Il n’aura fallu à notre Philhar[-]monique que quelques mois pour sortir le deuxième volet de l’intégrale qu’il consacre aux œuvres pour orchestre de Claude Debussy. Or, disons-le tout de go : il faudrait être franchement pisse-vinaigre pour trouver à redire à cette deuxième livraison, laquelle, au demeurant, a fait l’objet de critiques dithyrambiques de la part de la presse internationale spécialisée.
En début de programme, le Prélude à l’après-midi d’un faune, sommet emblématique de l’œuvre orchestral du compositeur. C’est avec un art consommé que l’OPL évoque les langueurs du faune affolé par les nymphes. Velouté diaphane des cordes, justesse parfaite des cors, enfin et surtout, magnifique flûte solo (Étienne Plasman), avec ses arabesques oniriques aux chromatismes voluptueux, dont la dissolution (la « lente pâmoison », dirait Mallarmé) est comme l’expression éthérée de la passion charnelle, le tout dans une atmosphère imprégnée de mystère, à la faveur d’une alchimie quintessenciée des timbres et des harmonies.
La pâte debussyste « lève » grâce à une alliance heureuse entre sensibilité et lisibilité, entre sensualité et musicalité. Se révélant coloriste inspiré, dans cette partition génialement novatrice qui ouvre une ère nouvelle, Emmanuel Krivine veille avec une science que l’on dirait infuse, mais en même temps avec l’humilité du passeur, à ce que tout soit en place, et surtout à sa place. Une grande leçon de style.
Entre la fluidité de cette « musique de plein ciel » (Debussy) et les caprices fantasques qui estampillent la Rhapsodie pour clarinette qu’Olivier Dartevelle rend avec brio, le contraste est on ne peut plus saisissant. Les Deux danses (sacrée et profane) mettent en exergue un autre membre de l’orchestre, la harpiste Catherine Beynon. La première Danse est baignée de lumière tamisée, la seconde, de mélancolie pénétrante. Préfigurant la magie envoûtante de l’Après-midi d’un faune, les deux mouvements de Printemps incarnent, comme l’écrit Harry Halbreich dans la notice, « le meilleur jeune Debussy ». La sensualité y est déjà bien présente, à la fois suggérée et réelle, aiguë et cachée derrière un sfumato typiquement impressionniste. L’écriture apparaît elliptique, pleine de raccourcis, dans cette œuvre de jeunesse et d’enthousiasme. Difficile de diriger cette page avec plus de vivacité, de perspicacité, d’attention à l’équilibre des plans sonores, aux détails d’articulation et aux nuances de timbres que le fait Krivine en boostant des pupitres soumis incessamment à un jeu de variations rythmiques dont la fascination trouve son climax dans un finale noté « très rythmé », sorte de bacchanale qui culmine dans un jaillissement de lumière et une débauche de sons débordant d’allégresse.
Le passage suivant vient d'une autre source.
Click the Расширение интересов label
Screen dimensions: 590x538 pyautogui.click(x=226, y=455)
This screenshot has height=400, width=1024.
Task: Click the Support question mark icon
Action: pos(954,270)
C’est dans les Trois nocturnes, l’autre emblème de l’impressionnisme debussyste, que l’album trouve son second centre de gravité. Double coup de chapeau au patron de l’OPL : d’abord, pour avoir « osé » la version intégrale du triptyque, trop souvent amputé de son volet final, où un chœur de seize voix féminines, ourlant l’onde instrumentale d’une guirlande vocale vaporeuse, se fond dans l’orchestre pour entonner, en partie à bouche fermée, « parmi les vagues argentées de lune, un chant mystérieux » (Debussy) ; ensuite, pour conduire avec une prestance stylée cette coulée musicale aux charmes si contrastés. C’est admirable de fidélité au texte et, en même temps, de liberté, d’intensité, de luminosité. Et le naturel qu’y affiche Krivine est d’autant plus confondant qu’il n’est nullement incompatible avec l’extrême précision requise par l’ouvrage dans son ondoyante métamorphose coloriste. Successivement ouaté (Nuages), festonné (Fêtes), liquéfié (Sirènes), l’OPL s’y surpasse, transcendé qu’il est par un chef français décidément en état de grâce.
Un chef qui conduit tout ce programme somptueux avec une intelligence du « matériau » orchestral assez extraordinaire. D’autant plus extraordinaire, serais-je tenté d’ajouter, qu’à l’encontre d’une certaine tendance à la mode, il ne craint pas de mettre en exergue le côté sensuel, et, osons le mot, « impressionniste », de ces pages. Délectable Debussy, servi par des interprètes souverains, un Debussy qui a un cœur et de la chair qui impressionnent.